What needs to be done. In the response, the entries must appear exactly as supplied.

Stored data.
_ _ _ _ _
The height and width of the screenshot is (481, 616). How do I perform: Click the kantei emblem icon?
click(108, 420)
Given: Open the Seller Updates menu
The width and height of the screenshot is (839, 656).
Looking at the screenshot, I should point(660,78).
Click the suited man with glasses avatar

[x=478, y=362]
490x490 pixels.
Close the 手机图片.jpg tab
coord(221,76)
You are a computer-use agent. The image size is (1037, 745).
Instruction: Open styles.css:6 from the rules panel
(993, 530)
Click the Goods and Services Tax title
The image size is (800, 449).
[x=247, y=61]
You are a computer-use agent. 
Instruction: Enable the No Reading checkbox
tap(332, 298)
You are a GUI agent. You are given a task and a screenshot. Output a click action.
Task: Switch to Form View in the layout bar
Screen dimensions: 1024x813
_ _ _ _ _
Answer to the problem.
The height and width of the screenshot is (481, 616). How do I perform: Click the kantei emblem icon?
click(108, 420)
Given: Open the Seller Updates menu
The width and height of the screenshot is (839, 656).
Looking at the screenshot, I should point(660,78).
Click the suited man with glasses avatar

[x=478, y=362]
490x490 pixels.
Close the 手机图片.jpg tab
coord(221,76)
You are a computer-use agent. The image size is (1037, 745).
Instruction: Open styles.css:6 from the rules panel
(993, 530)
Click the Goods and Services Tax title
The image size is (800, 449).
[x=247, y=61]
You are a computer-use agent. 
Instruction: Enable the No Reading checkbox
tap(332, 298)
You are a GUI agent. You are given a task and a screenshot. Output a click action.
Task: Switch to Form View in the layout bar
Screen dimensions: 1024x813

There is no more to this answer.